How does culture get wrapped up in the economy of our demise? The practice of art is often seen as a responsive or reflective state rather than a generative or productive one. But art and culture, like disaster capitalism, is structured through a strengthening of class definitions and profit margins. There is bourgeois art; art made from poor materials; art about exile; art about the loss of nature. While we might be having a John Baldessari moment to say that art about global warming sells better than art that stakes no claim in the Green movement, based on a monetary model, indicators such as the frequency of Green-themed museum exhibitions and the trendiness of composting among a young generation of artists show that “Green” as a cultural ideology is doing very well. Not that this is a money-making issue, but it’s an apt metaphor for progress, competition and opportunistic awareness. Art of environmental, political and ideological awareness is prevalent and at a fever pitch, even to the degree where a dissenter’s voice is being heard, even where cowardly silence is a welcome reprieve.
Art is one of the rare few things that is self-critical of its workings, and so it is often at odds with itself, and readily recognizes this. Don Pilcher’s ceramics embody a clash; they represent both decay and sustainability. Ceramic is, of course, of the earth, and once shaped into jugs and bowls, its form is almost as timeless. In Pilcher’s hands, traditional structures are re-invented.
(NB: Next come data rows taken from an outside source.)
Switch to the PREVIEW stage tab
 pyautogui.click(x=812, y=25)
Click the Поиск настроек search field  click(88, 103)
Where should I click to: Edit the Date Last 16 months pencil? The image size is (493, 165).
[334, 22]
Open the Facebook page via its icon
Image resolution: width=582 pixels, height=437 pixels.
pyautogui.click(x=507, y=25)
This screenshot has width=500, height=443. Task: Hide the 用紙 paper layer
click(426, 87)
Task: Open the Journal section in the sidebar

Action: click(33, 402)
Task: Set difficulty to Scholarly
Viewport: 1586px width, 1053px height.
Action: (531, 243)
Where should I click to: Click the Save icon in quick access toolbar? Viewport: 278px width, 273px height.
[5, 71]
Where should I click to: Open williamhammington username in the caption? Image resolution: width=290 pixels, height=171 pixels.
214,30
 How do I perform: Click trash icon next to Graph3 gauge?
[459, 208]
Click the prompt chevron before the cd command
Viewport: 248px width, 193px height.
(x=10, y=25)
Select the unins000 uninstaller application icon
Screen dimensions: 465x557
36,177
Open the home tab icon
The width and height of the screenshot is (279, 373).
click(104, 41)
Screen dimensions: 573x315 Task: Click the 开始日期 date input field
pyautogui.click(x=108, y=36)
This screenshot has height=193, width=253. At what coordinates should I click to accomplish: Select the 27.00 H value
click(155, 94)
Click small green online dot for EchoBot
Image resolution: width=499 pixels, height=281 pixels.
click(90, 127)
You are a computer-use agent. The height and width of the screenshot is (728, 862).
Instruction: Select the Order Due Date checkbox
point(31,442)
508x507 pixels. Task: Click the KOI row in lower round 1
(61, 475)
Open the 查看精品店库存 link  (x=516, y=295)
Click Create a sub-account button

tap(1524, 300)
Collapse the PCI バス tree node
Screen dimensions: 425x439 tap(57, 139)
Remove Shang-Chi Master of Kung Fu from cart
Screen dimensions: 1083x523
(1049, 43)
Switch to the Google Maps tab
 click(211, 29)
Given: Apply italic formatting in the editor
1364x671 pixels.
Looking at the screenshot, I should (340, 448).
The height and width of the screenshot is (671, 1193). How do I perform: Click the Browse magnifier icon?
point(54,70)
It’s not only that these structures wear a patina of antiquity that make them statements in material transcendence, or that the vessels sometimes have holes or are caving in on themselves and are functionally lost, or that a subtle beauty can be found in the fate of gravity and fire, but that these proud little paradoxes gloriously strive toward their own demise. They contain not water nor grain, but mortality. Turning away from the mountain of their own creation, they declare to have no earthly purpose except as objects, eternally dying.
Formed from the foundry of Pilcher’s imagination, his vessels produce no clear ideological stance, yet they are products of an age where no gesture goes left ideologically unclaimed. Why, then, do Tara Donovan’s shimmering Mylar pods knock so loudly at the door of environmentalism but find the viewer hiding behind their own shameful love for being entertained? Being truthful need not always equal being straightforward.
Bob Jones makes little nothings. His current exhibition features five objects and one painting. With the exception of the painting, which cannot get away from the fact that it is art because of its traditional right-angled support, the objects verge on being junk. Are the handmade concrete rock and the stick covered in plaster really necessary objects? No, but they are necessarily inadequate objects, made to express a defect—a shortcoming and an escape. They are complex objects not because of their contextual status as art, but because they are so preciously anti-precious. The lack of force in these objects proves that Jones has nothing to gain from feigning ideological concern, cultural or otherwise, yet they are wasteful objects, purposefully unresponsive. Sometimes they are literally composed of the waste of other artworks in process.
All this is to say that the byproduct is more telling or more representative of our varied crises than intentional strides at doing the right thing. Contemporary art is a byproduct of culture—no, is a symptom of the common awfulness that is mass-market hysteria for something meaningful. If we wallow in it, rather than celebrate it, then we’ll really know what it means and how it feels.